> _SELECTED TEXT_
────
Re: Problem with PCIe enumeration of Google/Coral TPU Edge module on Linux

[Date Prev][Date Next][Thread Prev][Thread Next][Date Index][Thread Index]

 



[+cc Todd]

On Thu, Apr 09, 2020 at 11:30:10AM -0500, Bjorn Helgaas wrote:
> On Thu, Apr 09, 2020 at 04:25:40PM +0100, Luís Mendes wrote:
> > Hi Bjorn,
> > 
> > I've good news. I've found the culprit and it is a pretty simple
> > issue, however the good solution is not obvious to me.
> > Can you help in finding the best way to patch this issue?
> > 
> > So first detailing the problem in file setup_bus.c there is this *if
> > condition* to ignore resources from classless devices and so
> > it is that this Google/Coral Edge TPU is a classless device with class 0xff:
> > 
> > static void __dev_sort_resources(struct pci_dev *dev, struct list_head *head)
> > {
> >     u16 class = dev->class >> 8;
> > 
> >        pci_info(dev, "%s\n", __func__);
> >     /* Don't touch classless devices or host bridges or IOAPICs */
> >     if (class == PCI_CLASS_NOT_DEFINED || class == PCI_CLASS_BRIDGE_HOST)
> >         return;
> >    ....
> > 
> > So the one possible trivial, non generic, attempt that works is to do:
> > static void __dev_sort_resources(struct pci_dev *dev, struct list_head *head)
> > {
> >     u16 class = dev->class >> 8;
> > 
> >        pci_info(dev, "%s\n", __func__);
> >     /* Don't touch classless devices or host bridges or IOAPICs */
> >     if ((class == PCI_CLASS_NOT_DEFINED &&  !(dev->vendor == 0x1ac1 &&
> > dev->device==0x089a)) || class == PCI_CLASS_BRIDGE_HOST)
────
> _ACTIONS TO TAKE_
- 1) Answer these about the PCIe thread:
(a) Whose name is added to the cc line?
(b) Which file holds the if condition that skips classless devices?
(c) What vendor and device IDs does the working fix check for?
- 2) Repeat the part of the PCIe thread between "On Thu, Apr 09, 2020 at 11:30:10AM" and "patch this issue?", inclusive.
The data that comes next is separate from the PCIe thread.

> _DATA SHOWN_
────
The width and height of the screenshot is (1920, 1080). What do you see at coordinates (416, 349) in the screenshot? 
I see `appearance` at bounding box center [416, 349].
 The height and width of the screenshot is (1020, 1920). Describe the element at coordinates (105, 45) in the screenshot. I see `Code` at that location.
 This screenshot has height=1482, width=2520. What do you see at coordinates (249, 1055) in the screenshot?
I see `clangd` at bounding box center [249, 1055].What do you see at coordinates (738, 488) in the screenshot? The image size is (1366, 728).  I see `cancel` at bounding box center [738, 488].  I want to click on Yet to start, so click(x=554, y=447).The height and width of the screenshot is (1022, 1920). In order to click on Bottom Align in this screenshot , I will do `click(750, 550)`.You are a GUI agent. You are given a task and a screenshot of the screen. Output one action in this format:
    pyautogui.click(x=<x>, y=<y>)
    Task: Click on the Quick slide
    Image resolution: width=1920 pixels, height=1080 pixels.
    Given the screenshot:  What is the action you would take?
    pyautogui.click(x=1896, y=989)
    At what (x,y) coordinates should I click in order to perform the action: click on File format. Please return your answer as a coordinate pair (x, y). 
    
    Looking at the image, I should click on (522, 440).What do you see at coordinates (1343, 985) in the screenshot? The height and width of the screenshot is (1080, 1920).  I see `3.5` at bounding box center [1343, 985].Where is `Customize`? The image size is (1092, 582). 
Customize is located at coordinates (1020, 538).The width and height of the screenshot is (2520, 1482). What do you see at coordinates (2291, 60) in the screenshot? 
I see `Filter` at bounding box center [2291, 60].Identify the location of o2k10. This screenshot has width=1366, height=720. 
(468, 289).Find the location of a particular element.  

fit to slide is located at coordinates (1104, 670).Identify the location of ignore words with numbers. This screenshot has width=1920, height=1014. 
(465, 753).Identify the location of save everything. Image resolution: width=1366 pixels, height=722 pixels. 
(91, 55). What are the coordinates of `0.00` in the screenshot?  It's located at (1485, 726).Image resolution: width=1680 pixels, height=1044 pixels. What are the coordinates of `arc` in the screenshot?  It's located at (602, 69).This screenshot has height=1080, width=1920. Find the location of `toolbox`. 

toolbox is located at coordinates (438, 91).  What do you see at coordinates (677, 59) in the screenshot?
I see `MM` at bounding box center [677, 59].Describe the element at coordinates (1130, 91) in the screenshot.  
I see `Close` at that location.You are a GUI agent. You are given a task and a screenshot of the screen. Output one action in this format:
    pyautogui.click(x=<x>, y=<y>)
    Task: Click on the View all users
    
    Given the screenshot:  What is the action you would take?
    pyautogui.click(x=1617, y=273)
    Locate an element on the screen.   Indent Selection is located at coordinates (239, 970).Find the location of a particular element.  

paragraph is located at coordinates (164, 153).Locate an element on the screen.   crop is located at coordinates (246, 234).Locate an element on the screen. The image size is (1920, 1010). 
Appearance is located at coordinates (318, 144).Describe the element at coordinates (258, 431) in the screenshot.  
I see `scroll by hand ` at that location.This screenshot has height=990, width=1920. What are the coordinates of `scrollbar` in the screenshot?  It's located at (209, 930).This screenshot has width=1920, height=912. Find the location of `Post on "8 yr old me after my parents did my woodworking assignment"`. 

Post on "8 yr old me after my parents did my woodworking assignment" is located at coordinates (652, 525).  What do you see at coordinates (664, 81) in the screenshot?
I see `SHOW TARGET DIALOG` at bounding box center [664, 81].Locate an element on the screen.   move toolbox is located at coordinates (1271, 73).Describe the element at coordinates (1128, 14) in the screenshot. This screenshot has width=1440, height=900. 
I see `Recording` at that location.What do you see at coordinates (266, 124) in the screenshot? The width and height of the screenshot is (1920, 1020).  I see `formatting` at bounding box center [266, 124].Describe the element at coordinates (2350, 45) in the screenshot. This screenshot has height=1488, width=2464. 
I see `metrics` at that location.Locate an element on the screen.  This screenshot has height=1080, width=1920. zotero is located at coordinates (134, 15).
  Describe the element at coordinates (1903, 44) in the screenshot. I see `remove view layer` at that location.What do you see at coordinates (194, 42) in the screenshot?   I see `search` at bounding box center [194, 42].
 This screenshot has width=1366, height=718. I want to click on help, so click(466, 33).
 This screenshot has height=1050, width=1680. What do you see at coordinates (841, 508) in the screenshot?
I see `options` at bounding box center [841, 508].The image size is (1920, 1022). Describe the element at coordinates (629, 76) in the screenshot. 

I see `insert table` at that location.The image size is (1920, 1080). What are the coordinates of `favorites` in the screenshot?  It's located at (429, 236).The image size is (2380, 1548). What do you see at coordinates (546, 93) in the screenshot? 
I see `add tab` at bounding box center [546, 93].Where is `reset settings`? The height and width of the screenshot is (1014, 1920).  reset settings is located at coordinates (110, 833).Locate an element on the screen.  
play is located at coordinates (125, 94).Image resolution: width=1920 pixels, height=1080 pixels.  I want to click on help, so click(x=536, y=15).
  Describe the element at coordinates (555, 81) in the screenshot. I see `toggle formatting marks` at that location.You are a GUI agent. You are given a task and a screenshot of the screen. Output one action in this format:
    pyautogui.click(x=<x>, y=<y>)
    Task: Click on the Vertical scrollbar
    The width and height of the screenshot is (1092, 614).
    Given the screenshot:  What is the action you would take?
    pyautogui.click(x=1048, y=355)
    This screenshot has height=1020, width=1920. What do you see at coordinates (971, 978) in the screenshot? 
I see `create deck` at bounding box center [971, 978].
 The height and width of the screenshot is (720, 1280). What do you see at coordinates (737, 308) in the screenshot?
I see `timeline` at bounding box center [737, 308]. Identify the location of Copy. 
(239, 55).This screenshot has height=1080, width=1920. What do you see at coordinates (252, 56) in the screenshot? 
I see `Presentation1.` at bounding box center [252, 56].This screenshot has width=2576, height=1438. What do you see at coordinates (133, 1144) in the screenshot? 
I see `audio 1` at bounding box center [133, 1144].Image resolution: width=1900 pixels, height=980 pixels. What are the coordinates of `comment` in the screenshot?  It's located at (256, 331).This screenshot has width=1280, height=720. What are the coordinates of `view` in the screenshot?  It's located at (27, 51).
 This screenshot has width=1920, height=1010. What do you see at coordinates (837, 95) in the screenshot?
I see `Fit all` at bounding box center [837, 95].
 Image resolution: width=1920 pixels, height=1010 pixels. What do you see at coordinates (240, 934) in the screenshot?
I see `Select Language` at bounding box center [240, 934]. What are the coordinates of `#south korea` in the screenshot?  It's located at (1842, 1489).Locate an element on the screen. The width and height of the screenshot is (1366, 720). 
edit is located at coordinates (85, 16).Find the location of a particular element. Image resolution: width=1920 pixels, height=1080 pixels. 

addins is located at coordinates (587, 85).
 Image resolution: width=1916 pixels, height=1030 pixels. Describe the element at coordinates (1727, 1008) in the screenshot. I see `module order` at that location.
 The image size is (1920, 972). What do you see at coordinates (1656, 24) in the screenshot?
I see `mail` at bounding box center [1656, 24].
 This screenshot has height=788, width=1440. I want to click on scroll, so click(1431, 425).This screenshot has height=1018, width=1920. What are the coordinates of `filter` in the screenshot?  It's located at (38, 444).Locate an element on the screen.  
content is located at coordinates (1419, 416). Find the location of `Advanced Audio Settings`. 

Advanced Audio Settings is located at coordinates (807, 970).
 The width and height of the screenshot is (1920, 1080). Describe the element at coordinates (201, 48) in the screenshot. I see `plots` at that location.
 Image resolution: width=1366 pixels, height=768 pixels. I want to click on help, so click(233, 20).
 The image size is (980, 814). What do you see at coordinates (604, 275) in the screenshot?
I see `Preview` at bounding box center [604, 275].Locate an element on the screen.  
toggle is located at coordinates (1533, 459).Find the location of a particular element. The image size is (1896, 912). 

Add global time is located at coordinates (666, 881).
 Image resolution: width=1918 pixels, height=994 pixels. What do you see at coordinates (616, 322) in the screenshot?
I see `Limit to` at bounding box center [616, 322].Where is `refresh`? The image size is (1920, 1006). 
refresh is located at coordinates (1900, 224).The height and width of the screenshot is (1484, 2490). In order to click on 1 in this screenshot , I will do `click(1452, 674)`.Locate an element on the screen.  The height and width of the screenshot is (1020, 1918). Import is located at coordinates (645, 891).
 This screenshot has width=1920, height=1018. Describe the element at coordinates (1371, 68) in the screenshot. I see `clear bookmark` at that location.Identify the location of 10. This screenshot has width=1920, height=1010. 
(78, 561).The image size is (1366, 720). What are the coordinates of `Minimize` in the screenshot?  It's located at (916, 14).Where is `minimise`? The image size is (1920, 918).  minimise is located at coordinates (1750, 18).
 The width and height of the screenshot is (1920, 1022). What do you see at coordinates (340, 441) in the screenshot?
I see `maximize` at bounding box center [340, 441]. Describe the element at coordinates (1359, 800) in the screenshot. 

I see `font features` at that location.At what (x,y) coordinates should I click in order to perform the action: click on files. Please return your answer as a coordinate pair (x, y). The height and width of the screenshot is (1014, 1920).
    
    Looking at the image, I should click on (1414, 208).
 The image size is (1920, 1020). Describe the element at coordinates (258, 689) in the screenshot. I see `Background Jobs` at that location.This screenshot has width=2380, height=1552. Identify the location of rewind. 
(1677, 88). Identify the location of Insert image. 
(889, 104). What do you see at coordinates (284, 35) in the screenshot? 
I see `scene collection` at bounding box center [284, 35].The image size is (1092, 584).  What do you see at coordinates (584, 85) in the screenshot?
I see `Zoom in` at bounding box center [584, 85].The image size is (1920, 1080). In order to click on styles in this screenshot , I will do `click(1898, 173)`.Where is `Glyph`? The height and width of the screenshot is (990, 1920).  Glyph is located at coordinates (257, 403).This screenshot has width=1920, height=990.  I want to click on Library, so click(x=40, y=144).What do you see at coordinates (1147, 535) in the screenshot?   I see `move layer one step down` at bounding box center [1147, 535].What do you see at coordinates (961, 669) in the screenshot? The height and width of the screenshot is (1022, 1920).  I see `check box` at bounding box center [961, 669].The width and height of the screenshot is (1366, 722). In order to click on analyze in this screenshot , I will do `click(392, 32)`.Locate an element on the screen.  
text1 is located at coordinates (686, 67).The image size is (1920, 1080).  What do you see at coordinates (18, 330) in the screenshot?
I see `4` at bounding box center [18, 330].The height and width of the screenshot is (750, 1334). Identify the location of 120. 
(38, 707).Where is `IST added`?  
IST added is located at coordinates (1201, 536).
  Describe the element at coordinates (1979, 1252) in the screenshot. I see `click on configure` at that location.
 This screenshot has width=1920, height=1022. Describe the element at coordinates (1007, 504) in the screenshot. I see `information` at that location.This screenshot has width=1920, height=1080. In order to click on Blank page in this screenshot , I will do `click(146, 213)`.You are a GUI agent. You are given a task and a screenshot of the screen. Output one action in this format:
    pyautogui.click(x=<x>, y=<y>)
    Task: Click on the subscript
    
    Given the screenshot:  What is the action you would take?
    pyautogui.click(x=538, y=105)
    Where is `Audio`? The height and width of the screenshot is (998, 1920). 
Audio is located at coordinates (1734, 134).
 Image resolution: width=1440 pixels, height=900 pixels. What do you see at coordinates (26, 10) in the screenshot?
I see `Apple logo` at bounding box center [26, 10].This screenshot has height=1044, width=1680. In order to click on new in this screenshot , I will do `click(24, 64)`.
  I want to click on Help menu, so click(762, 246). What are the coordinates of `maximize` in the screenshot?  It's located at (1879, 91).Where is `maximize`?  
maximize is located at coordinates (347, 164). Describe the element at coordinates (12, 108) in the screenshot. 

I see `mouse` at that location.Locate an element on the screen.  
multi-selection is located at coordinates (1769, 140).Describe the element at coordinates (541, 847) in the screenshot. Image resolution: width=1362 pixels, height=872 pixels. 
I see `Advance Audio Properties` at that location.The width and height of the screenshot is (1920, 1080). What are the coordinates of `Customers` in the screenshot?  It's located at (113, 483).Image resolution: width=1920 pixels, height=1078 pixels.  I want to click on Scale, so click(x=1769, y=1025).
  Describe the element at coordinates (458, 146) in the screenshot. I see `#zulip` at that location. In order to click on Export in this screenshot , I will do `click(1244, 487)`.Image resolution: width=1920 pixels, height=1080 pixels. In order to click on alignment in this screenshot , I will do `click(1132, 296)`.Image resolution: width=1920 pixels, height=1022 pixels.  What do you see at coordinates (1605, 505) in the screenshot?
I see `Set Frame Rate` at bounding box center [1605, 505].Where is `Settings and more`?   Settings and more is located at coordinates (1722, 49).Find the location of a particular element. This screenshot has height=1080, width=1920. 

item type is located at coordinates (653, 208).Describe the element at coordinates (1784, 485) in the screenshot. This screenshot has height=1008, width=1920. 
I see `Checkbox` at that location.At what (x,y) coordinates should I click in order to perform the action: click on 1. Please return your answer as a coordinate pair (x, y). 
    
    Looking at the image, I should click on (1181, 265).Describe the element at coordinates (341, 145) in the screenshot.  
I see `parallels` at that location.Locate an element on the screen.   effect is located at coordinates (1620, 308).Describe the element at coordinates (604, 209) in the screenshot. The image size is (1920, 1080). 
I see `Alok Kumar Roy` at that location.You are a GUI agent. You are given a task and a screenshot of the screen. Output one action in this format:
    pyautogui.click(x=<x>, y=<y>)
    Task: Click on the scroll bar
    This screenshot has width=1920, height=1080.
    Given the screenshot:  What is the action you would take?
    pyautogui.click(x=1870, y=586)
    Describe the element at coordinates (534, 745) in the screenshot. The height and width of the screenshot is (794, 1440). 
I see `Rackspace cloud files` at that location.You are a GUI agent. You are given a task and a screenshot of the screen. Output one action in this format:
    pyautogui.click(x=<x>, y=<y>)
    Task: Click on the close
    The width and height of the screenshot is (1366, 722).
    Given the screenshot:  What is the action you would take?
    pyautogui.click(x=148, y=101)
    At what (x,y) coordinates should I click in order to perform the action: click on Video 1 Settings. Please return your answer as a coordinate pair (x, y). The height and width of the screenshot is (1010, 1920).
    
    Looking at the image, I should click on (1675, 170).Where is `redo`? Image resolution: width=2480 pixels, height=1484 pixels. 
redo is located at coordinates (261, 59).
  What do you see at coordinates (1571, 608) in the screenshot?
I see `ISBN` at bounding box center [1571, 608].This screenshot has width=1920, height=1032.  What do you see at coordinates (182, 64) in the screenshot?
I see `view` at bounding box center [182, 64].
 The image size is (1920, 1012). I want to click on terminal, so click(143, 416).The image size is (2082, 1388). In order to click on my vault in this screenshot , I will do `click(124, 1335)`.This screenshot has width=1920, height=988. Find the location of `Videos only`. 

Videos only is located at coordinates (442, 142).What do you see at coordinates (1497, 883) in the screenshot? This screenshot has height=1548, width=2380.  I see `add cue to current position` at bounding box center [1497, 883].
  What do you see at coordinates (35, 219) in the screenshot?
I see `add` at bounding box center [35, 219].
────
> _RESPONSES IN ORDER_
- 1)
(a) Todd
(b) setup_bus.c
(c) Vendor 0x1ac1 and device 0x089a

- 2)
On Thu, Apr 09, 2020 at 11:30:10AM -0500, Bjorn Helgaas wrote:
> On Thu, Apr 09, 2020 at 04:25:40PM +0100, Luís Mendes wrote:
> > Hi Bjorn,
> > 
> > I've good news. I've found the culprit and it is a pretty simple
> > issue, however the good solution is not obvious to me.
> > Can you help in finding the best way to patch this issue?